Machine Learning for Economic Forecasting: Understanding US Housing Market Trends, Stock Predictions, and Consumer Sales Strategies
Keywords:
Machine Learning, Economic Forecasting, U.S. Housing Market, Stock Market Prediction, Consumer Sales Strategies, Random Forest, Gradient Boosting, Long Short-Term Memory, Predictive Analytics, Feature Importance, Time-Series Analysis, Market TrendsAbstract
The rapid growth of machine learning (ML) technologies has opened new avenues for economic forecasting, particularly in complex markets such as the U.S. housing market, stock market predictions, and consumer sales strategies.
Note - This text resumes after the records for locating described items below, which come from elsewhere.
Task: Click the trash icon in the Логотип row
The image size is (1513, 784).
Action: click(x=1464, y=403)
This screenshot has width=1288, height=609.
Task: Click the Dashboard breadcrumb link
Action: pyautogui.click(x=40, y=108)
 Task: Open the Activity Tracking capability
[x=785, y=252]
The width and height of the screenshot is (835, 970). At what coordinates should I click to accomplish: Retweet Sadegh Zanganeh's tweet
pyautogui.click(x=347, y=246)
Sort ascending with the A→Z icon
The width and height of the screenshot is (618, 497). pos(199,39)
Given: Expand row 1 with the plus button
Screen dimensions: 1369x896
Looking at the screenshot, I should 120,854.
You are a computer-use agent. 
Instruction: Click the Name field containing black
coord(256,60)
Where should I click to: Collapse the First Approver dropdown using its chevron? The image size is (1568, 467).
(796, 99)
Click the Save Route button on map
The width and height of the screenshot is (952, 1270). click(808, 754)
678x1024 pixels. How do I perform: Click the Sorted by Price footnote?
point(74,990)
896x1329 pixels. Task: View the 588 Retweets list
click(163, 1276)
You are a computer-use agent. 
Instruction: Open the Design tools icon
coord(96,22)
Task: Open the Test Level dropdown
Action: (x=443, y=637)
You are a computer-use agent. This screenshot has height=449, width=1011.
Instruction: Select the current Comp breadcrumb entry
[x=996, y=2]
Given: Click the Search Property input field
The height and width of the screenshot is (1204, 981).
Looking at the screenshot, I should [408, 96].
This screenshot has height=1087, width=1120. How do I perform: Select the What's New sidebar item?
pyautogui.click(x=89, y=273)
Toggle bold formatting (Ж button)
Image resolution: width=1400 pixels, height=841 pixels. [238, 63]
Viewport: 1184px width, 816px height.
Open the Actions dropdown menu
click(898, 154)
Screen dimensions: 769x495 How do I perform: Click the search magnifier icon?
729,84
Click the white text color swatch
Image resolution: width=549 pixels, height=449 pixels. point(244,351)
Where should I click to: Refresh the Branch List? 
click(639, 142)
This study explores the application of various machine learning models—including Random Forest (RF), Gradient Boosting (GB), and Long Short-Term Memory (LSTM) networks—to analyze and predict trends in the U.S. housing market, stock market, and consumer sales behaviors. By leveraging historical data from real estate transactions, stock price movements, and consumer behavior metrics, this research evaluates the effectiveness of these models in forecasting economic indicators such as housing price fluctuations, stock market performance, and shifts in consumer sales strategies. The study highlights the strengths and limitations of each model, providing a comparative analysis of their predictive accuracy and interpretability. Results demonstrate that LSTM networks excel in capturing time-series patterns and sequential trends, particularly for stock market predictions and housing market forecasting, while ensemble methods like RF and GB offer valuable insights into feature importance and multivariate relationships in consumer sales strategies. The findings provide significant implications for financial institutions, policymakers, and businesses seeking to enhance their decision-making processes through machine learning-driven insights.